The accessories did arrive from lensmate yesterday (just four days after I placed the order which beats amazon all to heck). The grip was great; the thumb rest was ok-part of the two sided stickem was folded under- but it was not worth the postage to send back-The lens ring seems like a highly questionable add-on..it is fiddly to get on and doesn't make the camera any less obtrusive than the microscopic silver ring did.

However, I went to one of the two old fashioned photo shops in Portland, Oregon (Blue Moon and Hollywood Camera Store) and found the perfect G-9 side Grip. It was old; about half the size of a traditional side grip (these large grips make the G9 look like cigarrette lighter). And this old fashioned grip folded either onto the mounting plate or the other direction making one long plate / handle. The cost..$7.50.

What I can do now, is put the camera into my side hanging bag with the grip folded out.that produces a long handle sticking out of your bag which makes it easy to grab and pull the little camera out without fishing for it and accidentally pushing every button.
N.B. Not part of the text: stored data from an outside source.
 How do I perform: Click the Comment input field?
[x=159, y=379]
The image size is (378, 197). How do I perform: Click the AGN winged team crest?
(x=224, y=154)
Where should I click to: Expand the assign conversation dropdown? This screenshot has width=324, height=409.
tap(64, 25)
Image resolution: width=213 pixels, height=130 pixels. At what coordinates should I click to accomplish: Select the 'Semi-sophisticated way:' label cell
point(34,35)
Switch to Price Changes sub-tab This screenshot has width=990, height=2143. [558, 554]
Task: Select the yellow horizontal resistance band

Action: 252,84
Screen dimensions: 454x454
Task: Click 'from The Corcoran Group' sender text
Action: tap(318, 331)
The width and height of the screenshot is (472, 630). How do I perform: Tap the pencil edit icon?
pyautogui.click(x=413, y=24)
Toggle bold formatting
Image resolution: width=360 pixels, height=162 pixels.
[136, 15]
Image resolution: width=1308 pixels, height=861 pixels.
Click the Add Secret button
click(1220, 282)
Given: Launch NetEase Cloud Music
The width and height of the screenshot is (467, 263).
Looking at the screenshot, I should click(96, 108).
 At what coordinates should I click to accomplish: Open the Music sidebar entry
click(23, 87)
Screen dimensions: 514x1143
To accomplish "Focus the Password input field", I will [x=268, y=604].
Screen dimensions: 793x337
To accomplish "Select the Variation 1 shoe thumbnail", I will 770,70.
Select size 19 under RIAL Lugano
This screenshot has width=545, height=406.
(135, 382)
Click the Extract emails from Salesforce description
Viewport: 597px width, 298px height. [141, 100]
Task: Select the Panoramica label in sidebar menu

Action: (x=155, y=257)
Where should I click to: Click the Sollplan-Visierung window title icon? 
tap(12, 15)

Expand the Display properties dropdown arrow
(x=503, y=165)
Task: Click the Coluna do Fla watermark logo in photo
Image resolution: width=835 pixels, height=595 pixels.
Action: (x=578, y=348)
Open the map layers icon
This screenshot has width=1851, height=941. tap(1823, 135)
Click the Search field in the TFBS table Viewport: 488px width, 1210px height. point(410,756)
Then you push the pin on the grip base and fold the grip into the upright position; slide your hand through the wrist strap and fire when ready.

I think this is a great camera for people like me who are just starting out in the photography world. I think it has great quality and pictures look awsome if shot correctly. Remember THIS IS NOT A DSLR. You guys are comparing it to something it is not. It can be compact in your pocket or as bulky as a dslr but the choice is yours and thats the beauty of this cam.